-INFLUENCES-
En 1974, aux États-Unis, toute une faune commence à émerger autour de la scène du club CBGB's dans un contexte où la fin de la guerre du Viêt Nam et le scandale du Watergate préfigurent une volonté de changement. Leur musique est puissante et agressive, leur allure de « zonards efflanqués » dénote avec tout ce qui a pu se faire avant.
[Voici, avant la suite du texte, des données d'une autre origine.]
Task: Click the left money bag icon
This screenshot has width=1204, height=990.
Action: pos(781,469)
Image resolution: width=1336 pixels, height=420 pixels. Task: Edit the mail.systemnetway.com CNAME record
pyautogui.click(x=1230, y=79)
Richard Hell se produit avec de grandes lunettes noires style années 1950, un blouson en cuir, un tee-shirt trop court et déchiré ainsi qu'une chevelure dont les mèches sont hérissées et de longueur variable. Dans le même temps, les Ramones se produisent avec un teint blafard, des blousons en cuir noir type « perfecto », des baskets, des jeans troués et déchirés. Alors que les nihilistes de Electric Eels s'affichent avec des tee-shirts déchirés et rafistolés avec des épingles de sûreté ou portant des inscriptions jugées insultantes comme des logos du White Power et des croix gammées.
Ce nouveau genre est remarqué par les médias et Richard Hell pose pour son groupe Television avec le photographe Robert Mapplethorpe. Sur la photo qui est publiée dans le magazine Interview d'Andy Warhol, il apparaît avec un tee-shirt déchiré et arborant une chevelure dont le look sera qualifié de « destroy ».
En 1975, le mouvement commence à être connu sous le nom de « punk » notamment sous l'impulsion du fanzine homonyme publié à partir de décembre 1975 par Legs McNeil et John Holmstrom.
Malcolm McLaren, alors manager des New York Dolls, est à New York. Il est impressionné par l'allure de Richard Hell et ramène disques, photos et articles à Londres pour les afficher dans le magasin qu'il tient alors avec Vivienne Westwood, Sex avec la ferme intention d'importer ce style en l'adaptant au public anglais.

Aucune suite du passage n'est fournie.